Damayanti Joshi (5 September 1928 – 19 September 2004) was a noted renowned exponent of the Kathak dance form.She believed Kathak is the art of storytelling. She began in the 1930s dancing in Madame Menaka's troupe, which travelled to many parts of the world. She learnt Kathak from Sitaram Prasad of Jaipur Gharana and became an adept dancer at a very young age, and later trained under from Acchan Maharaj, Lacchu Maharaj and Shambhu Maharaj of Lucknow gharana, thus imbibing nuances from both the traditions. She became independent in the 1950s and achieved prominence in the 1960s, before turning into a guru at her dance school in Mumbai.

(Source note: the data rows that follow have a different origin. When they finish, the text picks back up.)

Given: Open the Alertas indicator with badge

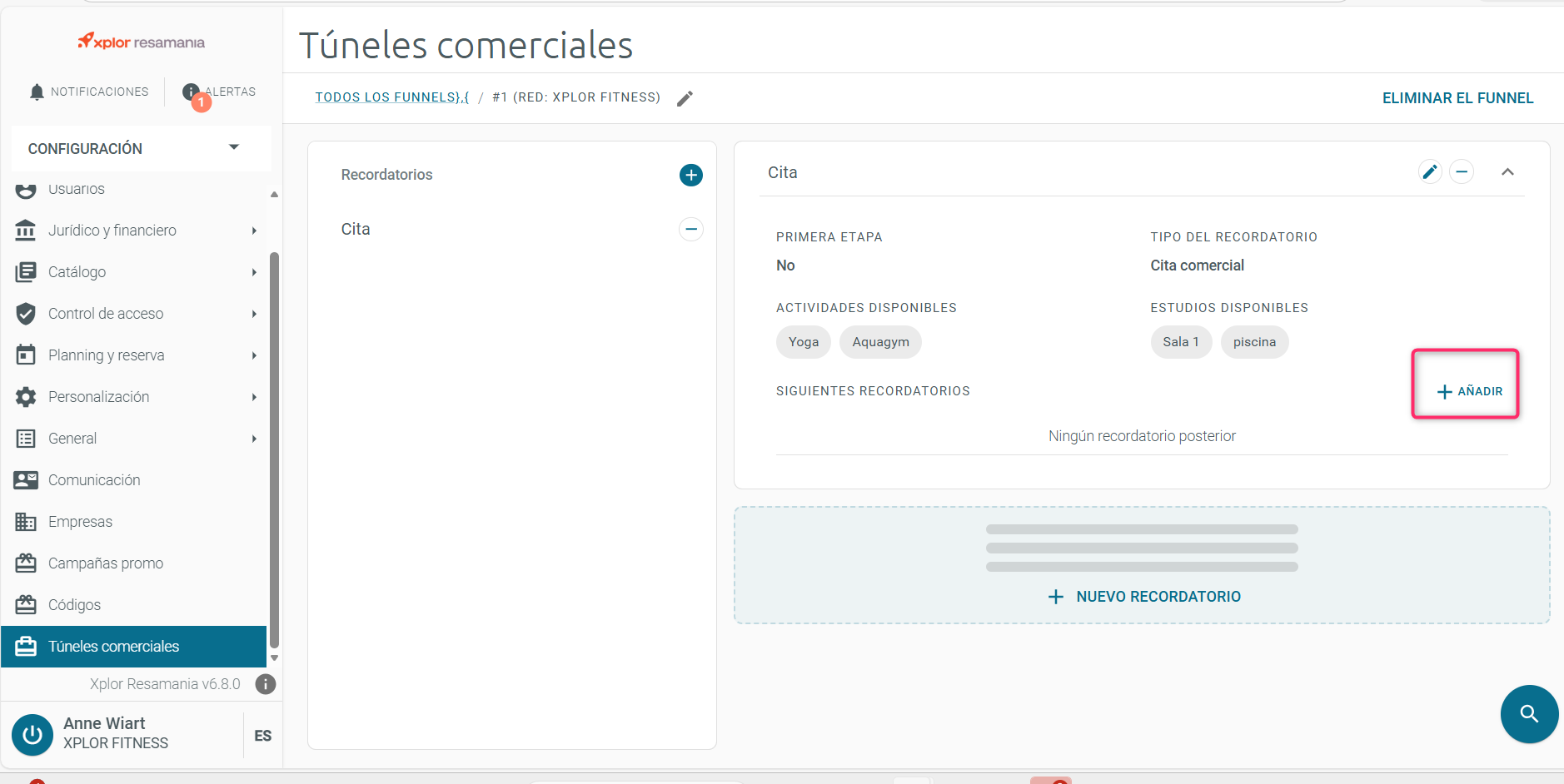Looking at the screenshot, I should pos(219,92).

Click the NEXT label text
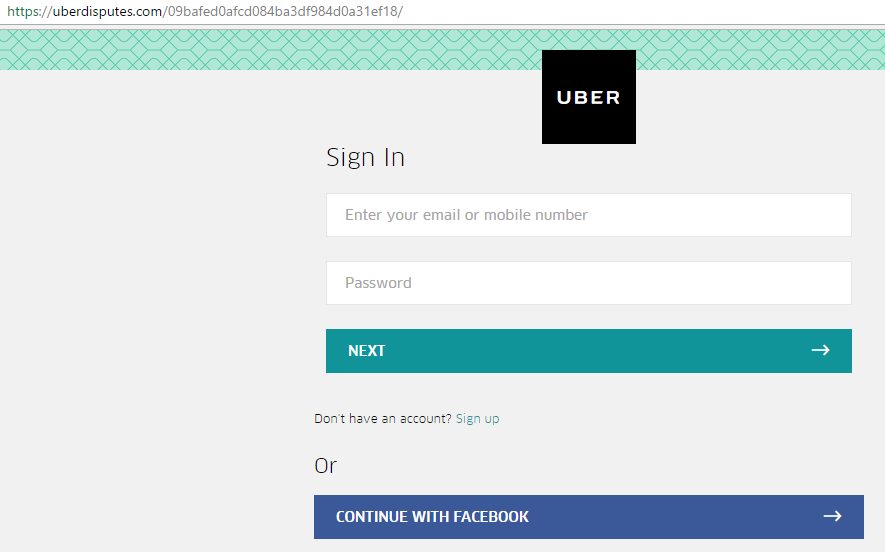click(x=366, y=351)
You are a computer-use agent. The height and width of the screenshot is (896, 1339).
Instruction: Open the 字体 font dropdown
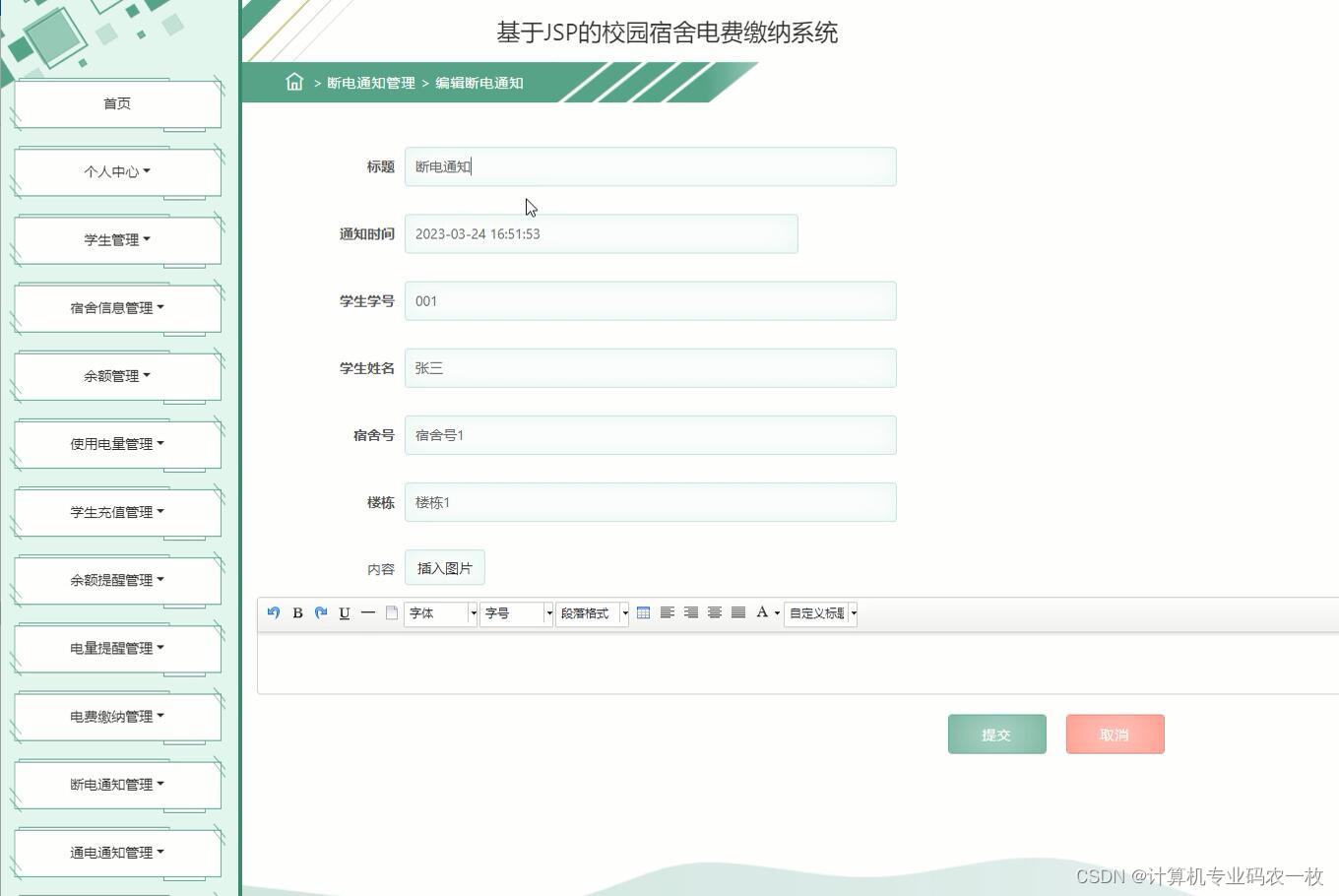(x=439, y=613)
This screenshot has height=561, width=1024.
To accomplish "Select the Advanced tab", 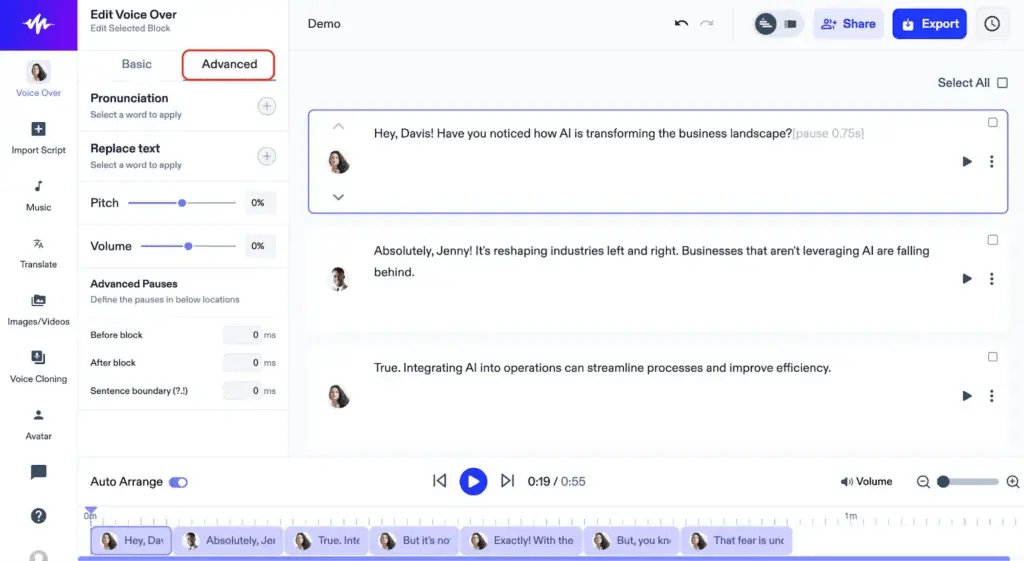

She received the Padma Shri in 1970, the Sangeet Natak Akademi Award for Dance in 1968, and had remained Director of the U.P. Kathak Kendra in Lucknow.

Early life and training
Born in a Hindu family in Mumbai in 1928, she grew up in the household of General Dr Sahib Singh Sokhey and his wife Leila Sokhey (born Roy) who became known as Madame Menaka. Manaka had lost her own child and she had decided to adopt Joshi. Joshi's mother Vatsala Joshi would not give up her daughter and they agreed to be joint guardians. Initially performed in temples. In Manaka's troupe she learnt about Kathak from Pandit Sitaram Prasad as she toured in Menaka's troupe. After ten years, when she was 15 she had performed in European major cities. The Sokheys employed Damayanti's mother and Joshi received an education. Among her contemporaries at Madame Menaka's was Shirin Vajifdar, a pioneering classical dancer from the Parsi community.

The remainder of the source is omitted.